Main weaknesses & repeating patterns
- Time trouble / flagging: multiple games ended by time. You have the speed to play blitz but often burn too much time in the middlegame. Practice quick decision rules.
- King exposure after early pawn/king moves: opponents used checks and sac patterns (Bxf2+ / Bxf7+ motifs) — either you or your opponents exploited these. Be cautious when moving your king early or accepting sacrifices without calculation.
- Tactical oversights in sharp positions: when positions get complicated you sometimes miss forks/mates or leave pieces hanging. Tactical drills will help.
- Repetition of similar opening confrontations (Bxf2+ and early queen moves). Study the typical defensive ideas for those exact positions so you know the safe responses instantly.
Concrete blitz fixes (practiceable)
- Time management drill: play 10 games of 3+2 (or 5+0) and force yourself to move by 20s remaining — if you can’t decide in 10 seconds, make the practical move (develop / trade / repeat).
- Tactics warmup: do 12–15 tactical puzzles each day focused on forks, pins and back-rank mates. After each puzzle, explain to yourself why the tactic works (not just the move).
- Pre-move & mouse discipline: reduce pre-moves in complex positions. Treat checks and captures as "no pre-move" situations — it saves costly mouse slips and tactical oversights.
- Opening safety checklist (first 8 moves): are your king and all pieces safe? If answer is no to either, slow down and calculate one extra move.
Opening-specific advice
- If you like the Scandinavian: study the common queen sorties (Qxd5 then Qh5/Qg5) and the typical developing moves for White so you know when to punish early queen moves with tempo-gaining development. See the line above from your win — you handled development and trades well.
- When opponents play Bxf2+ patterns: before accepting shots check for intermezzo checks, forks, and whether king safety is compromised. If in doubt, decline (cover or trade) or calculate the immediate consequences — this is a frequent theme in your losses and wins.

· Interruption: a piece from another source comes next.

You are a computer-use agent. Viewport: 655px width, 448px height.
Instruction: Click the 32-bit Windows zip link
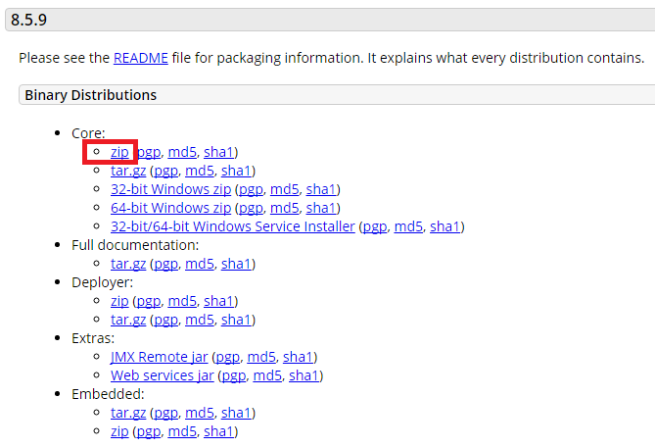[x=170, y=189]
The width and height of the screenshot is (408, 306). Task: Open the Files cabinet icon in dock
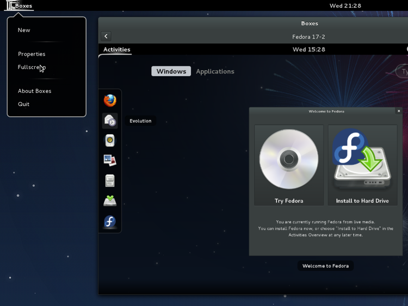coord(110,180)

- Leverage your successful gambit lines (Blackburne Shilling, Elephant Gambit) — they yield practical chances in blitz. Still, have one "safe" backup plan in case opponents sidestep the trap.

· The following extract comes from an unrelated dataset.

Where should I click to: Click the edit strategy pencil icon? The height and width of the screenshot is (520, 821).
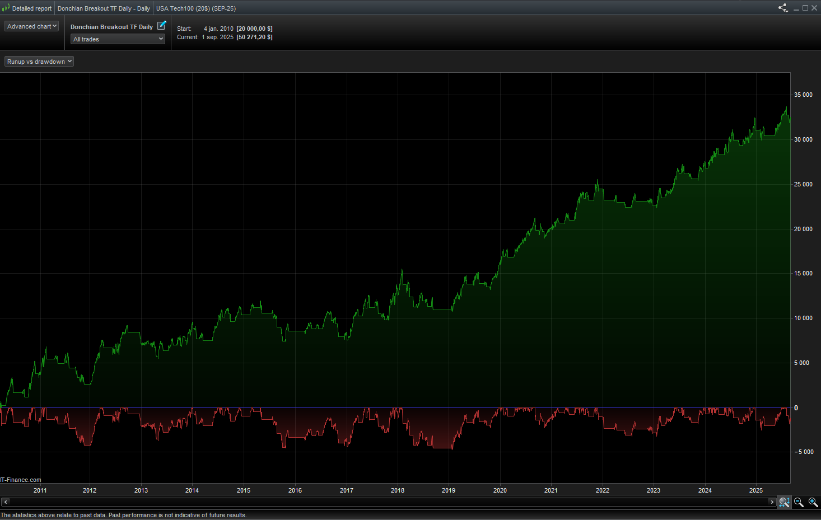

Practical in-game checklist (one-minute read)
- After every opponent move: “Any checks, captures, threats?” If yes — pause and calculate. This habit cuts blunders dramatically.
- Count material if position is unclear — a quick “are we equal or not?” saves missed tactics.
- When ahead materially: trade pieces not pawns; simplify toward an easy win.
- When behind: create complications, look for tactics and checks — blitz rewards practical chances.
Short weekly plan (3 weeks)
- Week 1 — Tactics focus: 12 puzzles/day (forks/pins/back-rank), 30 minutes of 5+0 blitz focusing on speed, follow checklist each game.
- Week 2 — Opening & pattern study: 20 minutes/day on your top 3 openings (review model games and trap lines), play 10 games of 3+2 concentrating on first 12 moves.
- Week 3 — Practical conversion: play longer rapid games (10+5) twice that week and practice converting even small advantages; post-game quick review for 5 minutes (one or two mistakes only).
How to use post-game analysis
- Run each game through the engine but first try to find your three biggest mistakes by yourself (no engine). Then check engine to confirm and learn pattern.
- Tag mistakes as “time trouble mistake”, “tactical oversight”, or “opening inaccuracy” so you can track what to improve next month.
Small checklist to review after a loss
- Was I low on time? If yes → practice faster time controls or add increment.
- Did I leave a piece en prise or miss a tactic? If yes → daily tactics for 10–15 minutes.
- Did I get outplayed in opening theory? If yes → add one short model game to your notes for that line.
Next steps for you
- Start the 3-week plan above and keep a simple log: time trouble / tactic / opening. Track trends weekly.
- Play with a 2-second increment for a session — that small increment reduces flag-risk and improves quality of moves under pressure.
- Keep the openings that give you good results, but deepen knowledge of typical defensive patterns for the lines where you often face Bxf2+/Bxf7+ style play.